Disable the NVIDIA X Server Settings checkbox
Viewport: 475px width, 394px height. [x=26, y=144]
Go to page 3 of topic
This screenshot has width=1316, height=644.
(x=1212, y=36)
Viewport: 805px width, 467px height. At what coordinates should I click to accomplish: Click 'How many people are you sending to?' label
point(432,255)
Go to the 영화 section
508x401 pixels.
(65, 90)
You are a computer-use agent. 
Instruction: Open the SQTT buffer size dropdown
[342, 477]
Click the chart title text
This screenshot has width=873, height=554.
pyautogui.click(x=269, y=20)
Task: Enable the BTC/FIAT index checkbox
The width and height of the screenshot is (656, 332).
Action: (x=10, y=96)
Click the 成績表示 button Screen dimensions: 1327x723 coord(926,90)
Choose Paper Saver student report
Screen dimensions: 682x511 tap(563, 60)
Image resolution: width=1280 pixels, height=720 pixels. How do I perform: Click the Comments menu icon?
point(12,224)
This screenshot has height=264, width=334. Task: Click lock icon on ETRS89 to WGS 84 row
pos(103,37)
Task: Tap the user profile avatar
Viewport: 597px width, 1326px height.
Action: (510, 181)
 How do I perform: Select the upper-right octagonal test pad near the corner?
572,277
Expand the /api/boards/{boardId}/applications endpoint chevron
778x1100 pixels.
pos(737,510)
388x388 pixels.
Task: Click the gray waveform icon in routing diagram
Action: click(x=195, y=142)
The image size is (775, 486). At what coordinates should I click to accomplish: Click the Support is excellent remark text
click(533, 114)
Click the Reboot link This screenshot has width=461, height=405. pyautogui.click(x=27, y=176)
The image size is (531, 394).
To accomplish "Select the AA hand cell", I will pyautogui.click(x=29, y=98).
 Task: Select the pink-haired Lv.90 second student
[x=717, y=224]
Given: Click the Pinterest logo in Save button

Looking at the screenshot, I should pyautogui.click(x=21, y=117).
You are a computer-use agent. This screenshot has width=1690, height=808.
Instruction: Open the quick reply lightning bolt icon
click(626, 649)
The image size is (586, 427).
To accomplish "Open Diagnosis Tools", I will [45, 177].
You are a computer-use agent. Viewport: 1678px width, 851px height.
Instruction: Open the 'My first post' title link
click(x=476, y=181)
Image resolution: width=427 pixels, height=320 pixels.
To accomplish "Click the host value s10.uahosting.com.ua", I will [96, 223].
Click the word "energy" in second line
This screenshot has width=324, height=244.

◆ ◆ ◆ ◆ ◆

What is the number of lines in the listing that include the word "computer"? Give the number and no other text.

3